I did not get why my hair bothered him so much but I just moved it over my shoulder because I really wanted to get some sleep.

It was farely early in the afternoon but I had barely slept the night before.

My grandma walked into the room then and shuffled my brother out the door. I propped myself on my elbows and looked at the pitying look on her face. I knew what this was.

It was only the second time after Keelin's death for me to come visit and the first time had been barely three weeks after she had died. You can imagine that my mood had been rather terrible and I think I had only left the room two times back then.

"Sweetie, will you come out for dinner later or should I bring it in here?", she had been the only one I had told about the immense guilt I felt whenever I thought of what happened that night. She was the only one who understood.

"It's fine, really, grandma, I am fine. I am not that sad anymore. I think I got through it alright. So, of course, I'll join you for dinner", the look on her face before had broken my heart. She looked so very sad, it almost made my throat tighten up.
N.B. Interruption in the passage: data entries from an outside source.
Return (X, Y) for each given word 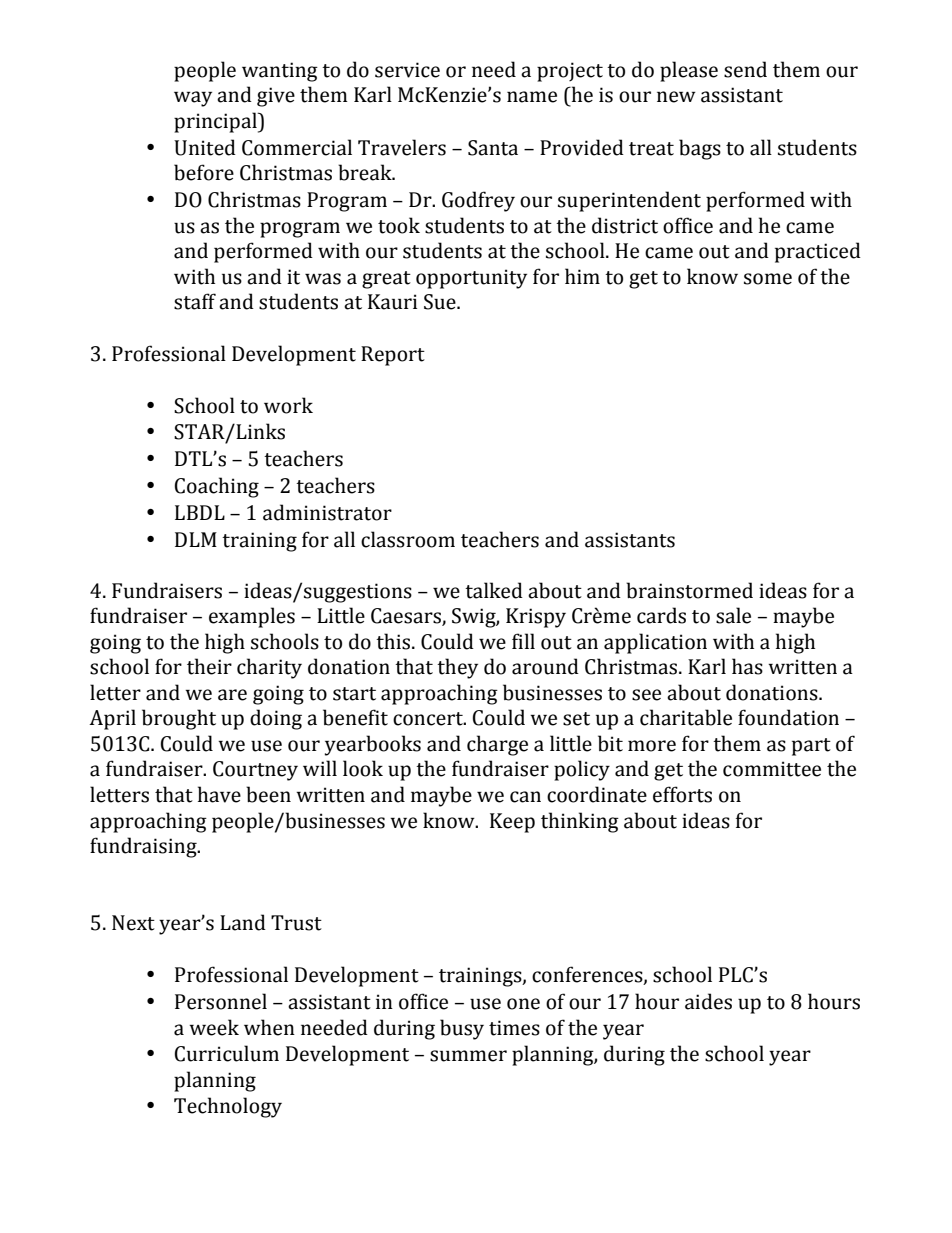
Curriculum (227, 1053)
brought (179, 719)
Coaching (217, 487)
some (768, 279)
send (745, 69)
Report (393, 356)
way (193, 99)
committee (772, 769)
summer (468, 1056)
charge (497, 745)
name (532, 97)
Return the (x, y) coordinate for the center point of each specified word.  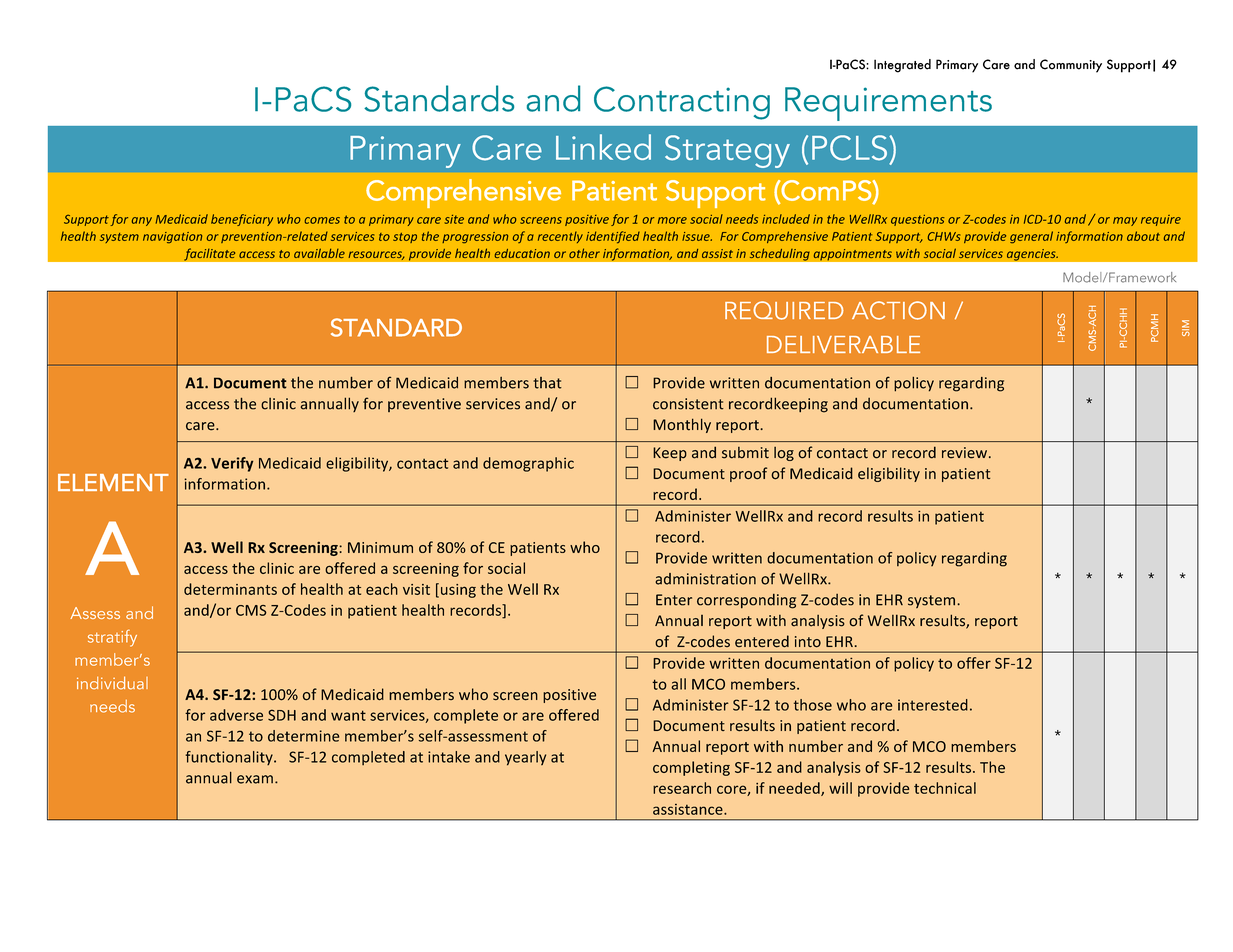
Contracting (682, 103)
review (964, 453)
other (584, 253)
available (319, 253)
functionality (230, 758)
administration (705, 579)
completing (691, 768)
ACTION (898, 310)
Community (1071, 66)
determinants (230, 589)
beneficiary (242, 220)
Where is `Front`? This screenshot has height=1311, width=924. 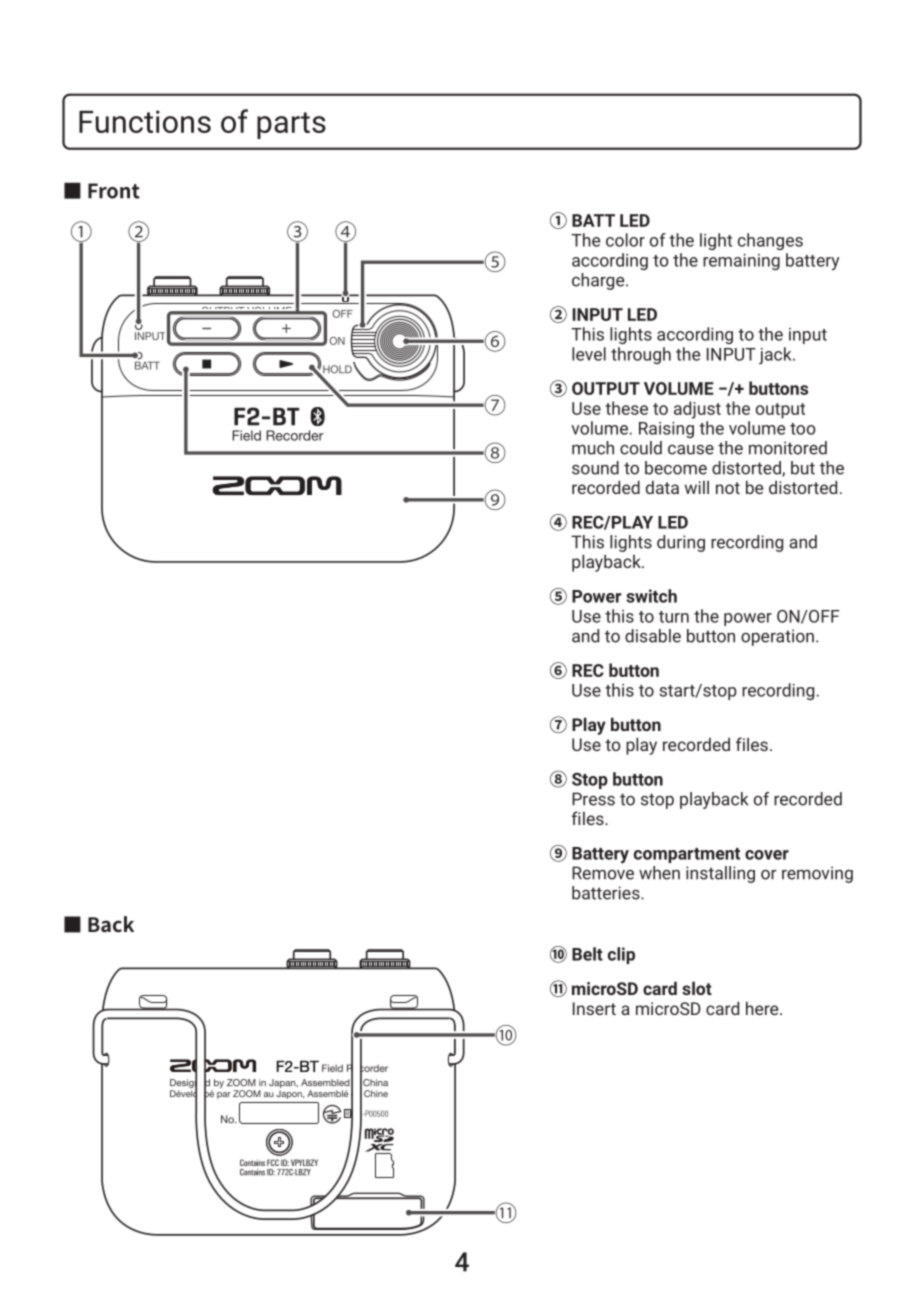 Front is located at coordinates (114, 191).
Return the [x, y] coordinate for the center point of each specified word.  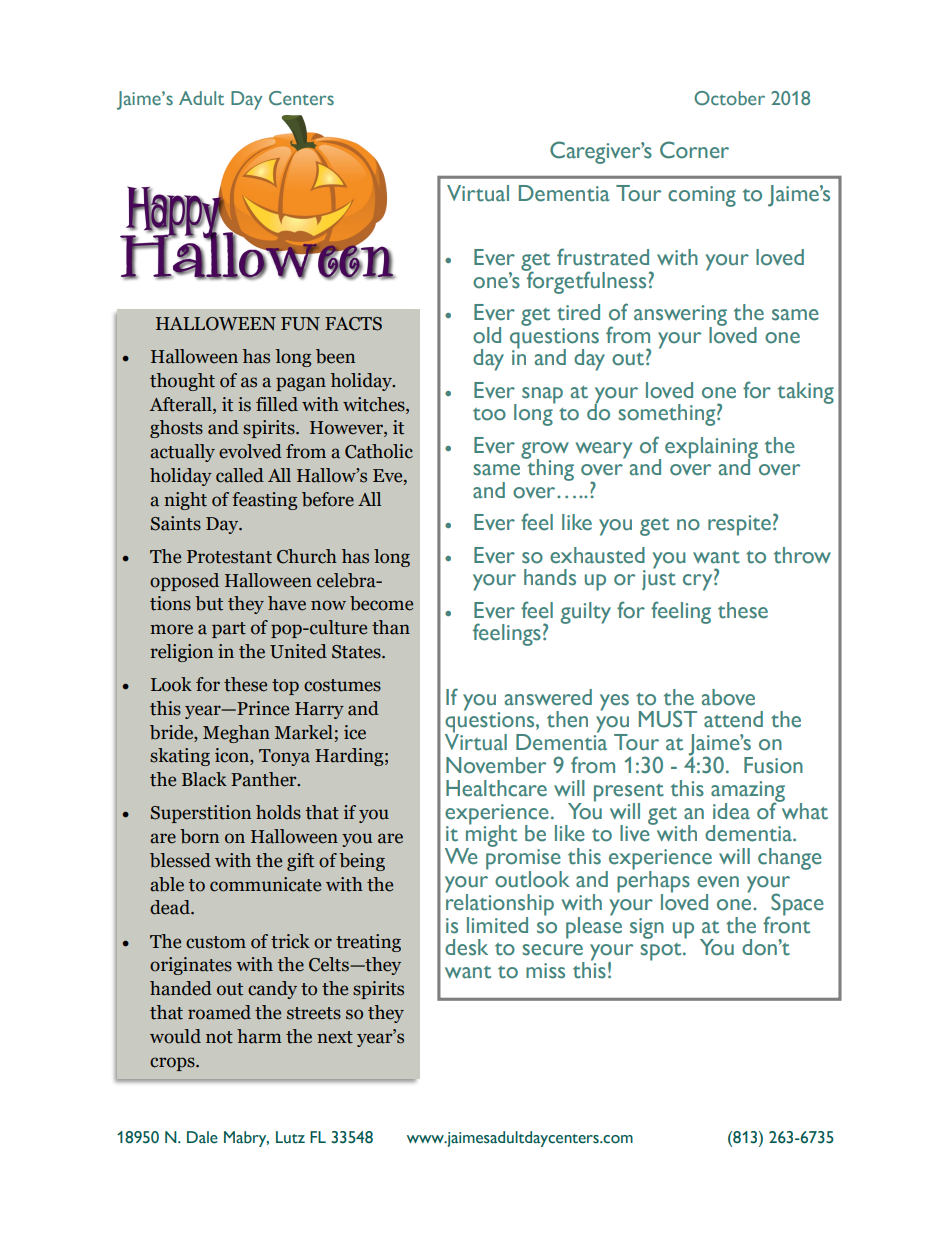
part [229, 630]
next [335, 1037]
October [729, 98]
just [659, 579]
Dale [202, 1137]
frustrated [603, 257]
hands [550, 577]
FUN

But what did I tell her? Did I tell her it was killing me to live in a city where everything held a memory of our friendship? Did I tell her that I still had no idea how to cope with the fact that Keelin simply would not come back?

I could not. I would not. I had brought Keelin around my grandparents' place so often when she was alive. They had treated her like family. She had been family. We would bake and we would sind and we would have flour fights and we would do everything we could not do back in Kingswood. Because this was the city. And my grandparents never denied us anything, ever.

So, when the hesitant look on my grandma's face relaxed into her gummy smile I was so glad she believed me. Of course, she had been sad herself when, basically, her third grandchild had died but I knew that her real hurt in this situation culminated from the reports about my well-being afterwards which she received from my mum.

And how, for the first two months, they nearly only ever contained me not getting out of bed for the entirety of summer break.

"Well, alright then, Kali, I'll prepare your favourite", and then she departed with a pat on my thigh and a kiss to my forehead.

It seemed almost bittersweet how, even though this place was filled with my happiest memories of Keelin, there was no place I felt quite as safe and sane in.

Well, dinner came around and my brother begged our mum to take him to the limited technical exhibition which had been freshly added to the city museum.

But mum had "to get something done in the city" and told him that maybe I could take him if he asked really nicely.

He looked at me expectantly and I looked up with twenty centimetres of spaghetti hanging out of my mouth.

I pulled them into my mouth and was very well aware that he would not ask me nicely. And this look, that inquired that he would be furious if I denied him this, would be all I got.